▶ _PROBLEM TO SOLVE_: Print the records below exactly, and do not carry over any picture.

++++ AVAILABLE RECORDS ++++

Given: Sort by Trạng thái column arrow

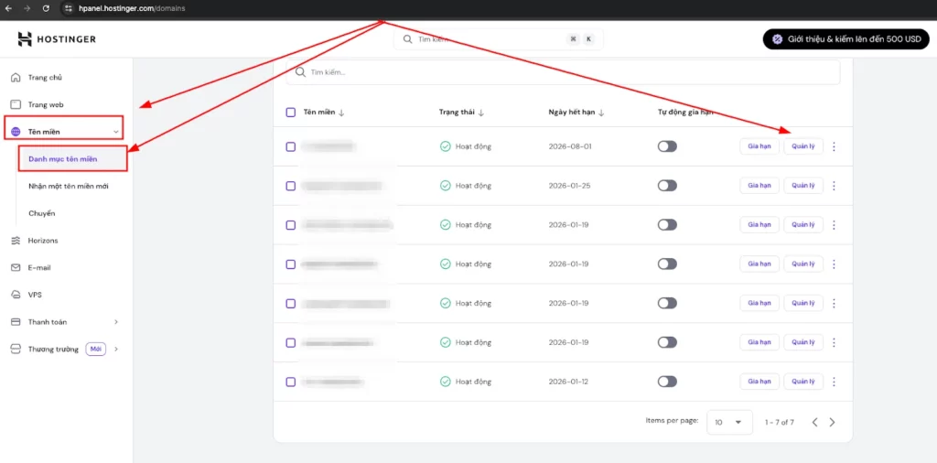Looking at the screenshot, I should click(481, 113).
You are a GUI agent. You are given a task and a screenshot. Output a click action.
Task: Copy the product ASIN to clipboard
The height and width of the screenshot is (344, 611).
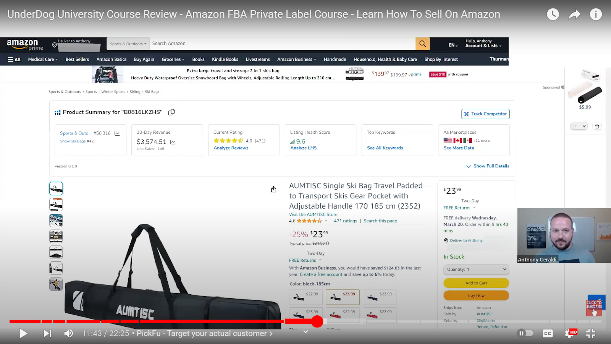coord(171,112)
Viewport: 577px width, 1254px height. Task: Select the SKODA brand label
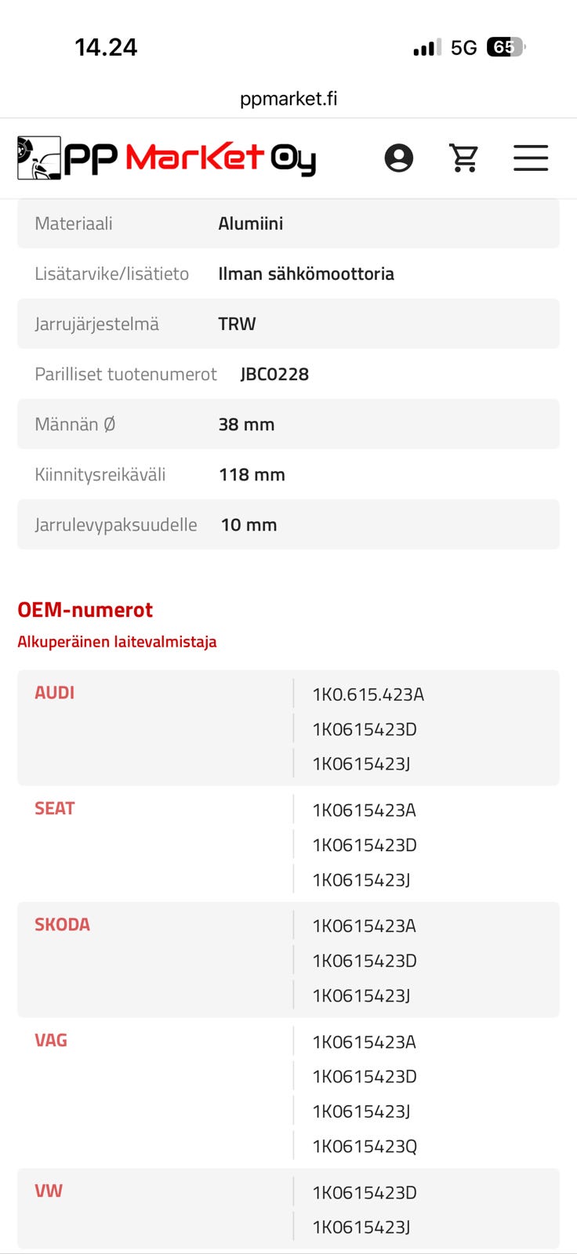tap(62, 925)

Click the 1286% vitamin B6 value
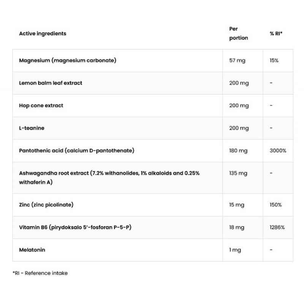(x=277, y=227)
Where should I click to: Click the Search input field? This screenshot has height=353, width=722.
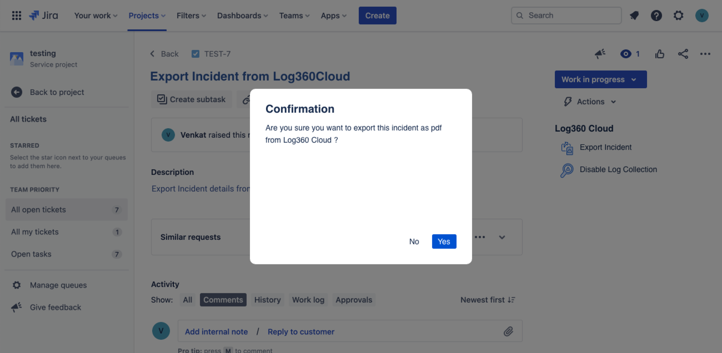[x=566, y=16]
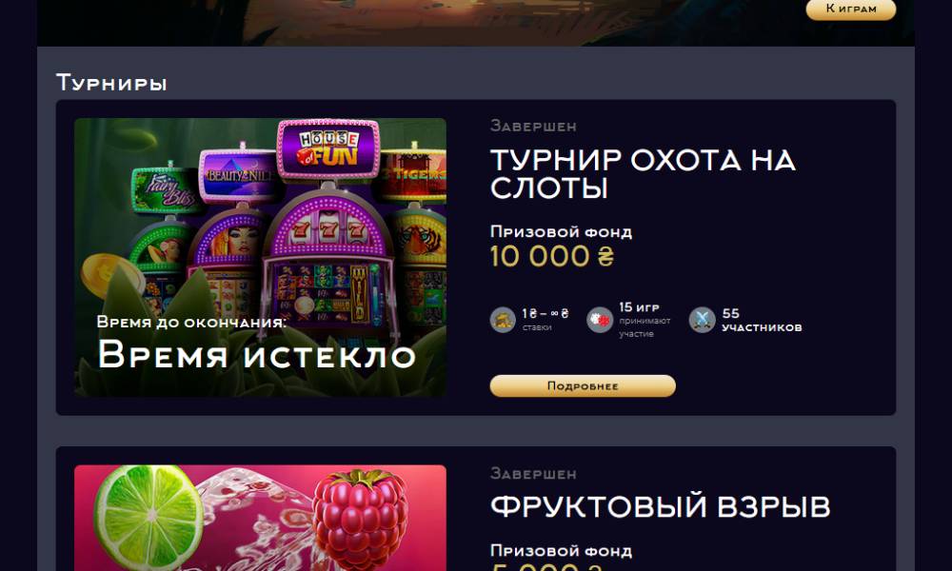
Task: Click the 'Фруктовый взрыв' tournament title
Action: [660, 506]
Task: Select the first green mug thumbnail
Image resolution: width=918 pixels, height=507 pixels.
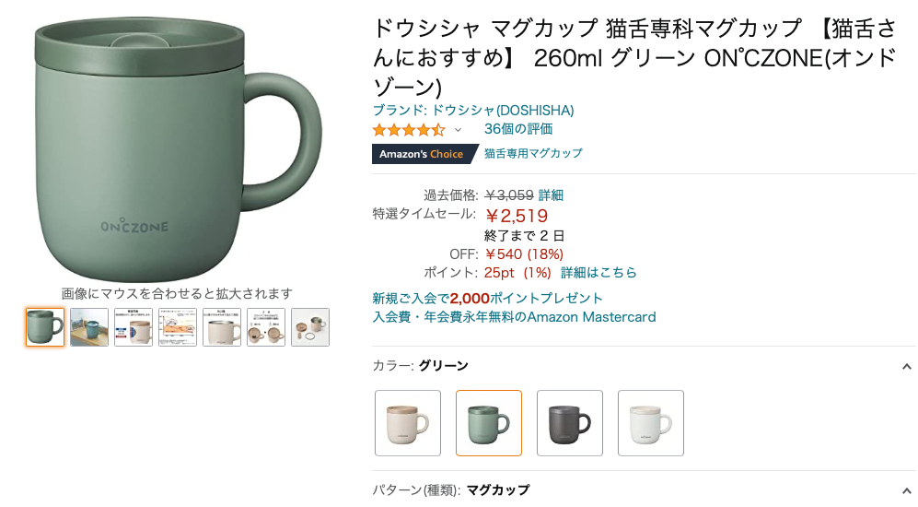Action: [45, 327]
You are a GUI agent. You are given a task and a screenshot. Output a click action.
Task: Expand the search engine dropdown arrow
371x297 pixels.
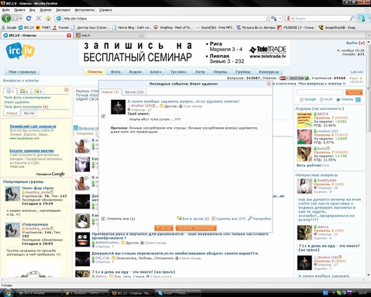pos(292,19)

++++

▶ _WORKED SOLUTION_:
Given: Sort by Trạng thái column arrow

Looking at the screenshot, I should click(481, 113).
You are a GUI agent. You are given a task and a screenshot. Output a click action.
Task: Copy the product ASIN to clipboard
The height and width of the screenshot is (344, 611).
coord(171,112)
Viewport: 577px width, 1254px height. Task: Select the SKODA brand label
tap(62, 925)

Click the 1286% vitamin B6 value
(x=277, y=227)
Where should I click to: Click the Search input field? This screenshot has height=353, width=722.
[x=566, y=16]
Task: Click the 'Фруктовый взрыв' tournament title
Action: [660, 506]
Task: Select the first green mug thumbnail
Image resolution: width=918 pixels, height=507 pixels.
Action: [45, 327]
You are a GUI agent. You are given a task and a screenshot. Output a click action.
Task: Expand the search engine dropdown arrow
371x297 pixels.
pos(292,19)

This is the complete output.